- Dataset -
= = = =
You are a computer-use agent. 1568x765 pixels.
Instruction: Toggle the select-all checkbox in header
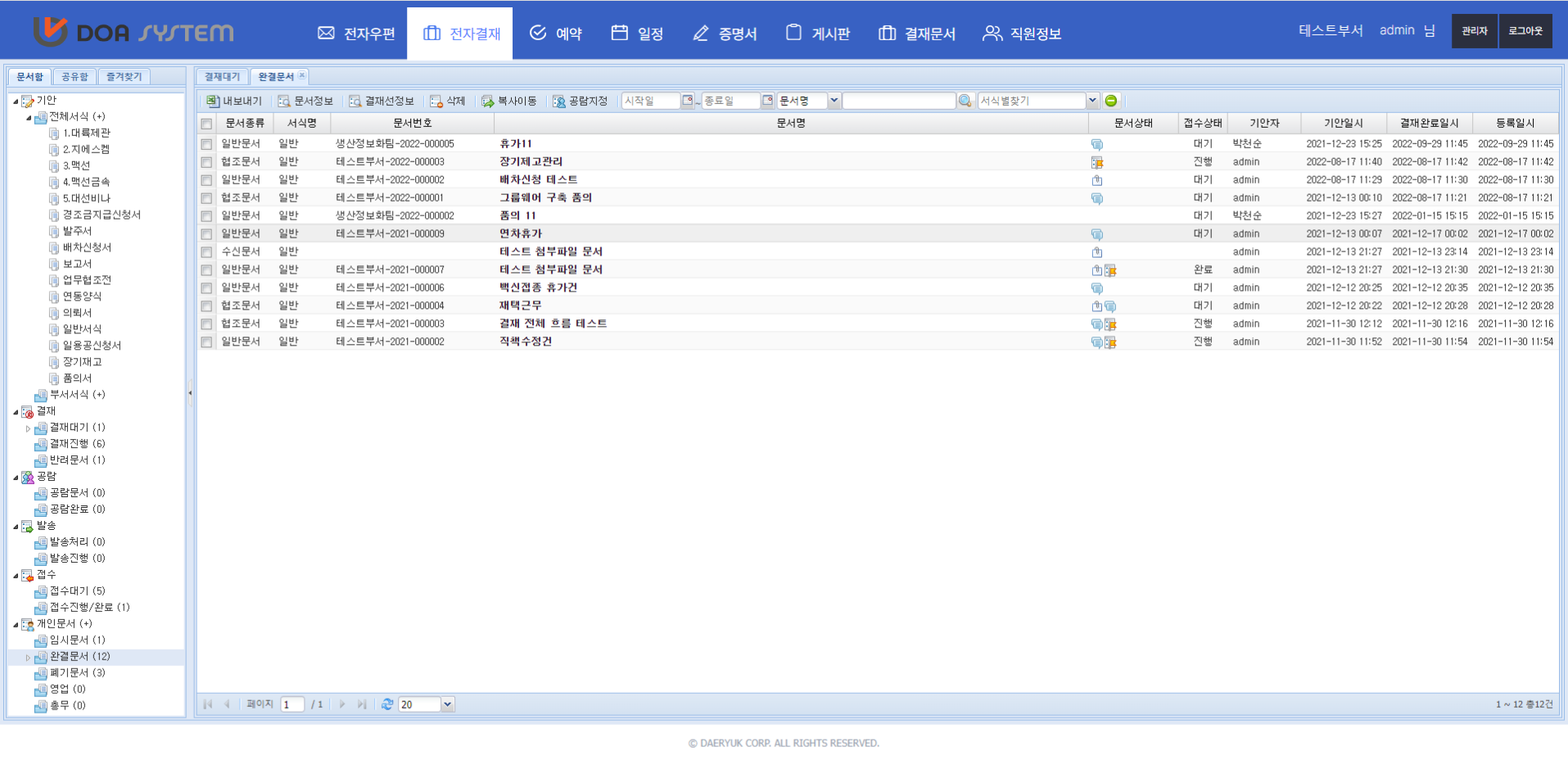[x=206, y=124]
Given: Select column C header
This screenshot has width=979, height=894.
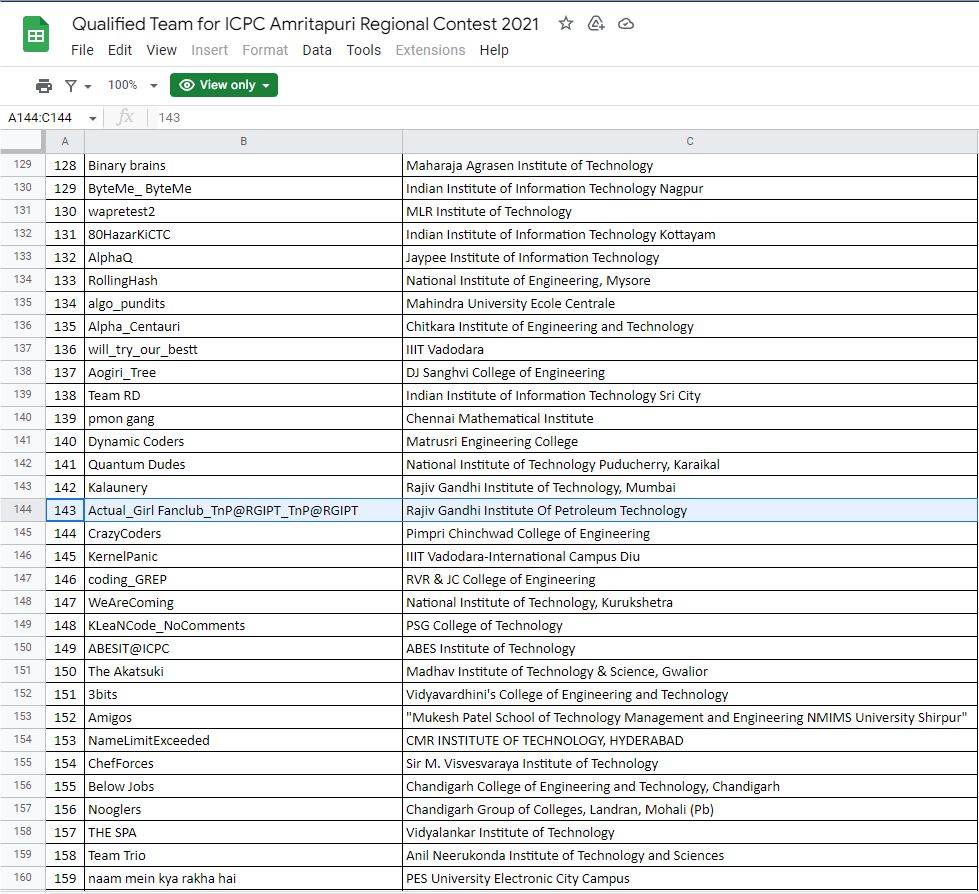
= = = =
- Aim -
Print the lines above word for word, but leave out the pictures.

- The solution -
You are a computer-use agent. 1568x765 pixels.
Instruction: Toggle the select-all checkbox in header
[x=206, y=124]
Given: Select column C header
This screenshot has width=979, height=894.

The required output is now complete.